On 2021-06-20 10:14 a.m., Theodore Ts'o wrote:
On Thu, Jun 17, 2021 at 10:16:57AM -0500, Alex Sierra wrote:
v1:
AMD is building a system architecture for the Frontier supercomputer with a
coherent interconnect between CPUs and GPUs. This hardware architecture allows
the CPUs to coherently access GPU device memory. We have hardware in our labs
and we are working with our partner HPE on the BIOS, firmware and software
for delivery to the DOE.
The system BIOS advertises the GPU device memory (aka VRAM) as SPM
(special purpose memory) in the UEFI system address map. The amdgpu driver looks
it up with lookup_resource and registers it with devmap as MEMORY_DEVICE_GENERIC
using devm_memremap_pages.
Now we're trying to migrate data to and from that memory using the migrate_vma_*
helpers so we can support page-based migration in our unified memory allocations,
while also supporting CPU access to those pages.
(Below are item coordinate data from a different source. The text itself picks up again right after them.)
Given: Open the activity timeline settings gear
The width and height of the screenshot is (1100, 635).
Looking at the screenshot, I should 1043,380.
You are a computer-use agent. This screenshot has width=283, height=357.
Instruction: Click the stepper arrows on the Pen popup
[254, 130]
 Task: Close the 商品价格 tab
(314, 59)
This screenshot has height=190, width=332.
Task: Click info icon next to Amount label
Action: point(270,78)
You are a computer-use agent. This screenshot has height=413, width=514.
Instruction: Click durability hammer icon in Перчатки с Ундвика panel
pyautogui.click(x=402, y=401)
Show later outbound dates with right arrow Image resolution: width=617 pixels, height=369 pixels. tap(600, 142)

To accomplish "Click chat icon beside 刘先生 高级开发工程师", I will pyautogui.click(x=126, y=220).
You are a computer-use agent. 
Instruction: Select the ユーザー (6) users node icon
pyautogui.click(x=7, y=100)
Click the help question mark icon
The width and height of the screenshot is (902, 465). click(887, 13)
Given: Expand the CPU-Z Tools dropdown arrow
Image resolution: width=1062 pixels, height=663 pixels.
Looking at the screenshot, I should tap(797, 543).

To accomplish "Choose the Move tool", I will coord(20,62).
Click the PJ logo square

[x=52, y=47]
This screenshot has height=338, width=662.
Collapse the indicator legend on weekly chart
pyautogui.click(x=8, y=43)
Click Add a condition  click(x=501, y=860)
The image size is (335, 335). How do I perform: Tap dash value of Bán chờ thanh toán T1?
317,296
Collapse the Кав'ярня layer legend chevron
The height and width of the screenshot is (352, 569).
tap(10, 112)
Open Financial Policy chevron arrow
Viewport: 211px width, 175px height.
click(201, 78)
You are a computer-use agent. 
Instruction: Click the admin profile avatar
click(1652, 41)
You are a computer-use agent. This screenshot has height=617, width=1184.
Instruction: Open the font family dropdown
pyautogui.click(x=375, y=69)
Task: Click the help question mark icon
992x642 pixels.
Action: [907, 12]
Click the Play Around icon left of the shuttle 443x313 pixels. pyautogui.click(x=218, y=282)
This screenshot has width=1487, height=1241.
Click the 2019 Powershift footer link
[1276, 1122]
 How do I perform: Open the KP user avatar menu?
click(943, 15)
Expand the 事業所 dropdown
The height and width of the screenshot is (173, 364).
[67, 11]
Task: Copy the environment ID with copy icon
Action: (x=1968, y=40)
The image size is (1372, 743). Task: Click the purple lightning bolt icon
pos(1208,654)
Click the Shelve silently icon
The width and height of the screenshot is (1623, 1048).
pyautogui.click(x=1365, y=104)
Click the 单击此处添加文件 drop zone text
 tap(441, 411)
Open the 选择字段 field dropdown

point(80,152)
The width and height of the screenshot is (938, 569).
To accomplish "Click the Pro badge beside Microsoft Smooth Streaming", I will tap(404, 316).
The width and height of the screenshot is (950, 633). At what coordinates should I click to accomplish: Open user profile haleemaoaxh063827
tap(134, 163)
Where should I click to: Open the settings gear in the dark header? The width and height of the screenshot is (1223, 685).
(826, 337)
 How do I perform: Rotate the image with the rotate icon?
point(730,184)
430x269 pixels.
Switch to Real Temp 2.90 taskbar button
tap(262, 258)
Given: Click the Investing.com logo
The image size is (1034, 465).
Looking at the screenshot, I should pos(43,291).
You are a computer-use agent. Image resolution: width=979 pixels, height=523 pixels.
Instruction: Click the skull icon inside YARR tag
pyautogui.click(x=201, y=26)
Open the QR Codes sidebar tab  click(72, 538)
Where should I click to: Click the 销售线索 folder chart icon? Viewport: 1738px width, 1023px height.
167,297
This patch series makes a few changes to make MEMORY_DEVICE_GENERIC pages behave
correctly in the migrate_vma_* helpers. We are looking for feedback about this
approach. If we're close, what's needed to make our patches acceptable upstream?
If we're not close, any suggestions how else to achieve what we are trying to do
(i.e. page migration and coherent CPU access to VRAM)?
Is there a way we can test the codepaths touched by this patchset? It
doesn't have to be via a complete qemu simulation of the GPU device
memory, but some way of creating MEMORY_DEVICE_GENERIC subject to
migrate_vma_* helpers so we can test for regressions moving forward.
Hi Theodore,
I can think of two ways to test the changes for MEMORY_DEVICE_GENERIC in
this patch series in a way that is reproducible without special hardware
and firmware:
For the reference counting changes we could use the dax driver with hmem
and use efi_fake_mem on the kernel command line to create some
DEVICE_GENERIC pages. I'm open to suggestions for good user mode tests
to exercise dax functionality on this type of memory.
For the migration helper changes we could modify or parametrize
lib/hmm_test.c to create DEVICE_GENERIC pages instead of DEVICE_PRIVATE.
Then run tools/testing/selftests/vm/hmm-tests.c.
Regards,
Felix
Thanks,
- Ted